いいぞ、『RUGBY RADIO』。日本ラグビーでもはやく導入を。
ラグビーが進化し、プレーのクォリティーが高まるとともに、ファンの要求は増す。それにともなってスタジアムでのサービスも向上する。いま、世界のラグビー場はファンを楽しませる仕掛けでいっぱいだ。実際ワールドカップでも、観戦に訪れたファンは一流のプレーを堪能するととともに、試合の前後も祭典の空気を存分に吸い込む。スタジアムでなくとも、街の中に快適なファンゾーンが設けられていたりして、様々なファン層へのアプローチがある。
スタジアムのゲート近くで試合プログラムとともに売られているものに『RUGBY RADIO』というものがある。これはレフリーマイクの声やスタジアムでの実況中継が聞けるもので、レフリーのジャッジの理由がわかるとともに、ゲームの内部を理解したり、ピッチ上で起こっていることを知るのにとても便利なもの。選手の声も拾うから、臨場感がさらにアップする。

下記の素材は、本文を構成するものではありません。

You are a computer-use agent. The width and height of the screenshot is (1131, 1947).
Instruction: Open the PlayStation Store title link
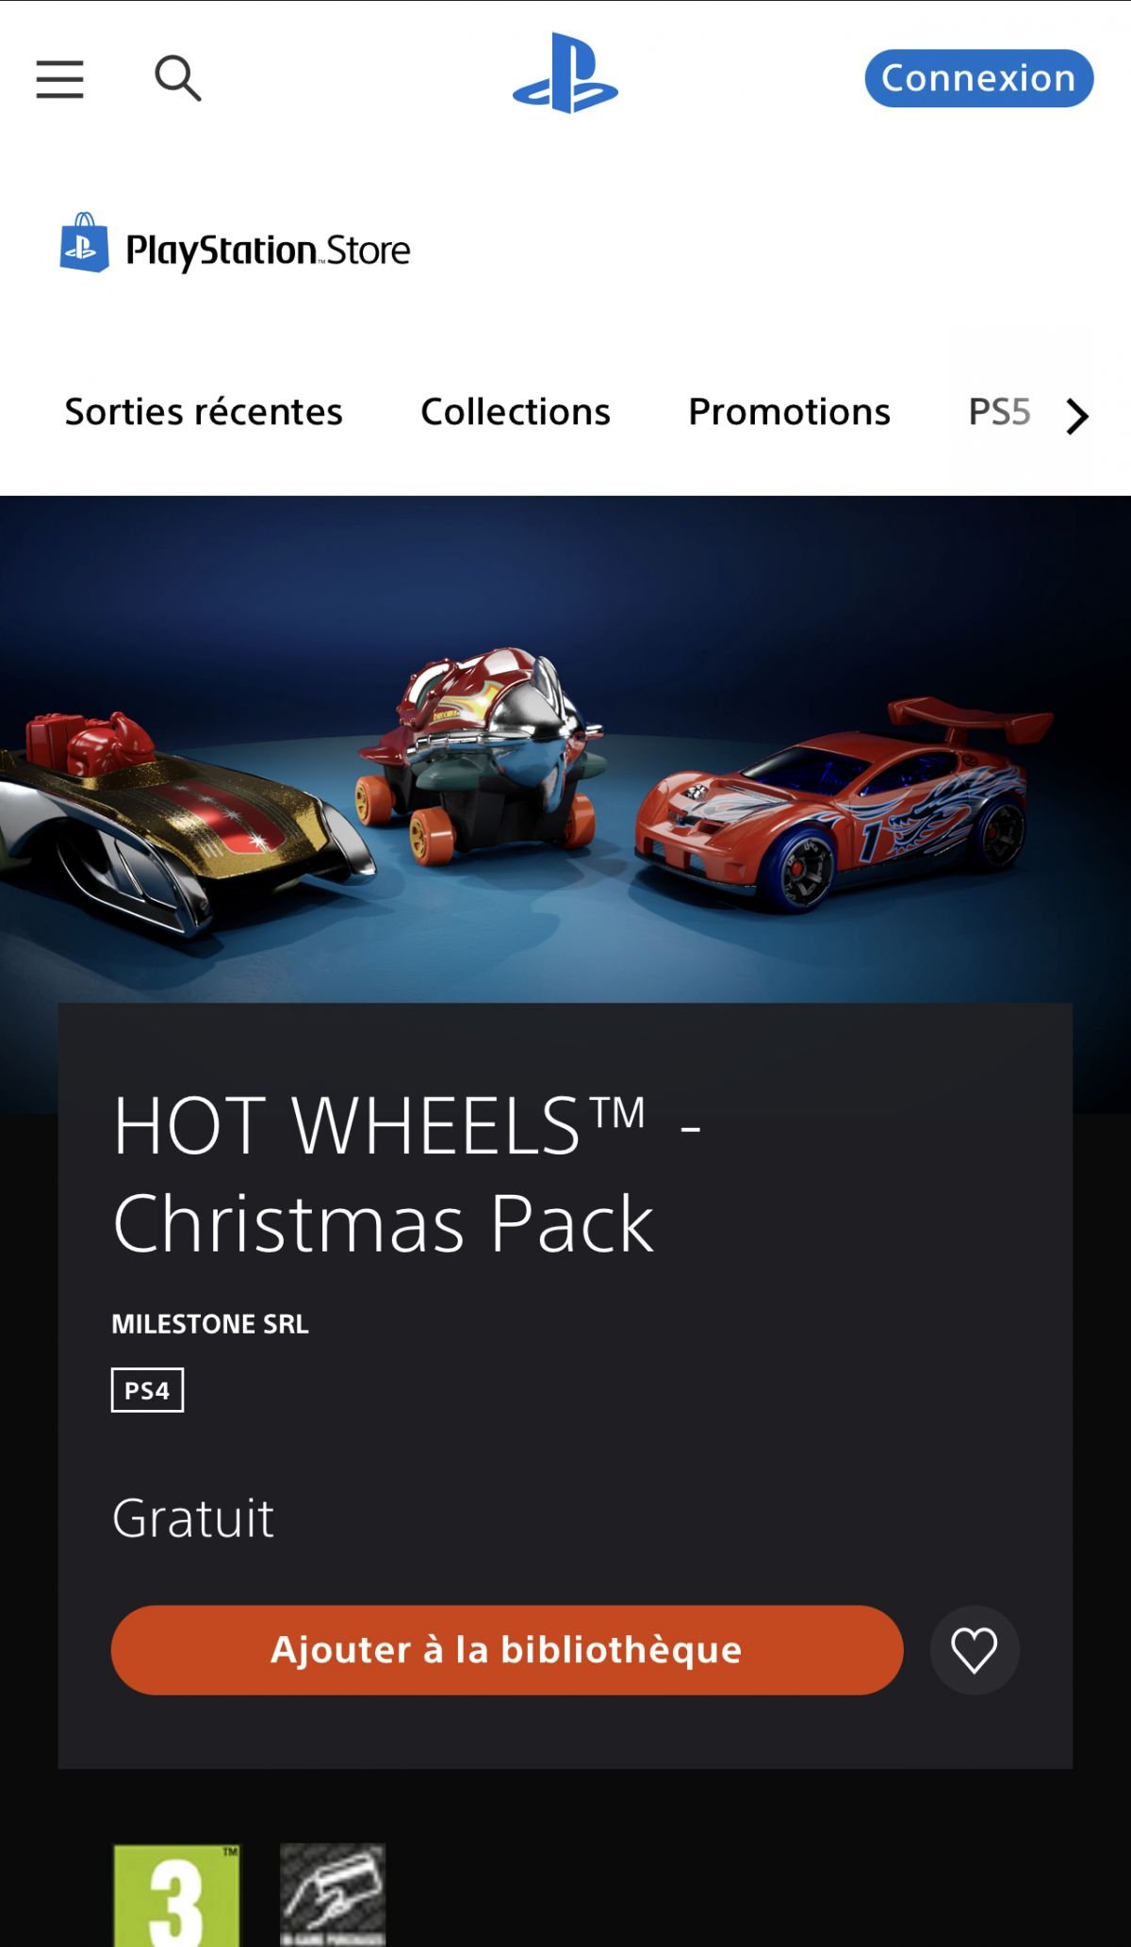click(x=269, y=251)
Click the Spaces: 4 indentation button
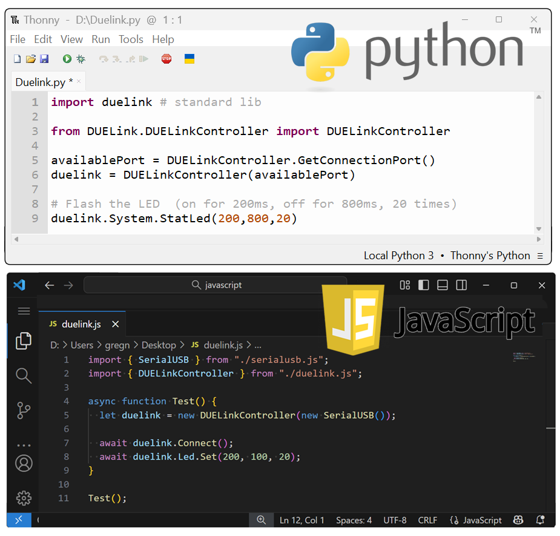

ラグビー先進国のスタジアムの空気がいい理由のひとつは、贔屓チームに関係なく、素晴らしいプレーには称賛をおくり、ゲームをスポイルするプレーにはブーイングを起こすファンの反応だ。何がいいプレーで、何がゲームをつまらなくしているのか。それが分かる観戦力は、多くの試合の観戦を重ねてきたからだろうが、周囲に目利き(自称も含む)の家族や仲間がいたからこそ身についたもの。この『RUGBY RADIO』は、同じような役割をしてくれるもののひとつだ。
ワールドカップではメディアにも配られ、とても役立った。ホイッスルが吹かれた理由が分かる。レフリーがプレーヤーに話しかける内容を知る。気付くのは、レフリーたちが必要最低限の声しか発していないことだ。反則を防ぐ声かけや、コミュニケーションをとるタメのものはあるが、うるさくない。もちろん個人差はあるが、全体的にそんな印象を受ける。
世界的には、2000年過ぎからスーパーラグビーの会場ではファンも手にできる環境があった。当時は用意されている台数に限りがあり、試合前に有料で貸し出し、試合後に返却するシステム。ワールドカップでは2003年大会からメディアに配られ、ファンも気軽に手にできるようになった。
2019年にはワールドカップを開催する日本ラグビー。ファンサービスのひとつとして導入すべきもののひとつだろう。世界レベルのスタジアムの空気を作る一助にもなれば、今大会のジャパンの躍進でラグビーに興味を持った新しいファンのルール理解を助けるものになる。また、ホイッスルの理由が広く知られることで、レフリー自身も技術力向上の責任感が増すに違いない。
日本でのワールドカップまで、あと4年。突然やって来たラグビーブームの勢いをさらに大きくするためにも、11月中旬開幕のトップリーグから導入できないものか。開幕が無理でも、クライマックスに間に合えばファンへの大きなプレゼントになる。